Since we now live in the era of the Democrats’ Green New Deal, you can expect the subject of climate change to once again loom large in the upcoming Democratic debates. One key focus in this discussion will no doubt be the call to “keep it in the ground.” (“It” being fossil fuels.) So how will the green warriors make up for that loss of stable energy on the nation’s power grid? Hans Blix, writing at Time Magazine, issues a warning to the GND crowd this week that they probably won’t care for at all. If you want fewer fossil fuels being burned, be prepared to build a lot more nuclear power plants.
Nuclear power is virtually free of emissions. By contrast, we burn coal and gas at industrial scale to make electricity, pumping carbon dioxide and other noxious chemicals into our atmosphere. As a result, our oceans are warming and extreme climate events are becoming more common. Our children are more aware of these changes than we adults are: later this week, on March 15, young people will walk out of their schools in more than 30 countries to protest the scars we are carving into their futures.
There are paths out of this mess. But on March 11, 2011, the world’s course was diverted away from one of the most important. I am talking about nuclear energy.

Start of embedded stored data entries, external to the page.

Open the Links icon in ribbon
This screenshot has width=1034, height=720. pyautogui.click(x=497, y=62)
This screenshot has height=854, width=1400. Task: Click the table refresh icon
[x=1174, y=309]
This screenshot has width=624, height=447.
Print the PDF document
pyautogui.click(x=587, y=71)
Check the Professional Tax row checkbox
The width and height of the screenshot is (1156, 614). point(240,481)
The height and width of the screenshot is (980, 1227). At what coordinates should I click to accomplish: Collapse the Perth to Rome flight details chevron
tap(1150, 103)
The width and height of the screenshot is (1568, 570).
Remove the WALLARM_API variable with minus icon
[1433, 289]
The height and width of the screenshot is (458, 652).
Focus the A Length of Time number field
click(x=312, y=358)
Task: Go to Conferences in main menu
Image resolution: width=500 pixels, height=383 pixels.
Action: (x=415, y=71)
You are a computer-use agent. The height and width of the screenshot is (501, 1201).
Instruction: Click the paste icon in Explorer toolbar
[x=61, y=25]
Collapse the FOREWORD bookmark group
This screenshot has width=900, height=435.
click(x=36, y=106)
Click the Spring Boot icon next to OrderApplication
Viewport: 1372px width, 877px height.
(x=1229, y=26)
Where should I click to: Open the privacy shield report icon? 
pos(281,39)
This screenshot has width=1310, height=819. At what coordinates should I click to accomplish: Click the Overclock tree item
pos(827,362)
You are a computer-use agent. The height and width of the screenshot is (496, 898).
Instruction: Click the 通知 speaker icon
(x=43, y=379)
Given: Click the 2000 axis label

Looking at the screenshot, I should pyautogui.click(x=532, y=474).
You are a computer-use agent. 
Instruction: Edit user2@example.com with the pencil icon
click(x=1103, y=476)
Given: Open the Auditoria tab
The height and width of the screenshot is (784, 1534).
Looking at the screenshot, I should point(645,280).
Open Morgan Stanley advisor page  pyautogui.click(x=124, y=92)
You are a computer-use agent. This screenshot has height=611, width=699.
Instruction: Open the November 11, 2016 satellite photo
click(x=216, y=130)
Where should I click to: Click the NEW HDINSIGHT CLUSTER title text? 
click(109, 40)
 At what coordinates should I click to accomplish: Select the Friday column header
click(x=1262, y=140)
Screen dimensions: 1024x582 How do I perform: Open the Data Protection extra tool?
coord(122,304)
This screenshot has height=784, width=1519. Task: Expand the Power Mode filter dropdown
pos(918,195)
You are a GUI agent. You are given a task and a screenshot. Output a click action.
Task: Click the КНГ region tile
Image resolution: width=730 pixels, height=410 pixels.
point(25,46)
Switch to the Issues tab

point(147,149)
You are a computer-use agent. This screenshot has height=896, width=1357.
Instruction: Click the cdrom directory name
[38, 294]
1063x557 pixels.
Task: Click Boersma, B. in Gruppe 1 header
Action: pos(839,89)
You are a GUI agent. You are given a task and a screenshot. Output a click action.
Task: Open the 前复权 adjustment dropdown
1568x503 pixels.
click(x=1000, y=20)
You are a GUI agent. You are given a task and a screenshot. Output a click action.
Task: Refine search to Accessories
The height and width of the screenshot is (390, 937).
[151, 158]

Traditionally, green opposition to nuclear power has been rooted, above all, in fears of radiation let loose in a reactor accident or from waste leaking out of disposal sites. To use nuclear power and generate radioactive waste, environmentalists argued, was like taking off in an airplane without knowing where to land. However, today several countries are building deep underground disposal sites where they can safely land high level radioactive waste.
Blix may be full steam ahead in championing green solutions and a big believer in man-made global warming, but he’s spot on when it comes to nuclear power. Opponents of commercial nuclear reactors are still living in the scary world of Fukushima, Chernobyl, Three Mile Island, and the China Syndrome. All of those incidents raised valid concerns, but we learned a great deal from them as well. At Three Mile Island, the minimal escape of any radioactive material never brought exposure levels greater than you’d get spending the day at the airport in Denver. It was a huge mess to clean up (a process that continues to this day), but the causes were identified and led to safety improvements at other plants. We’ve never had another such incident on American soil in the 40 years since then.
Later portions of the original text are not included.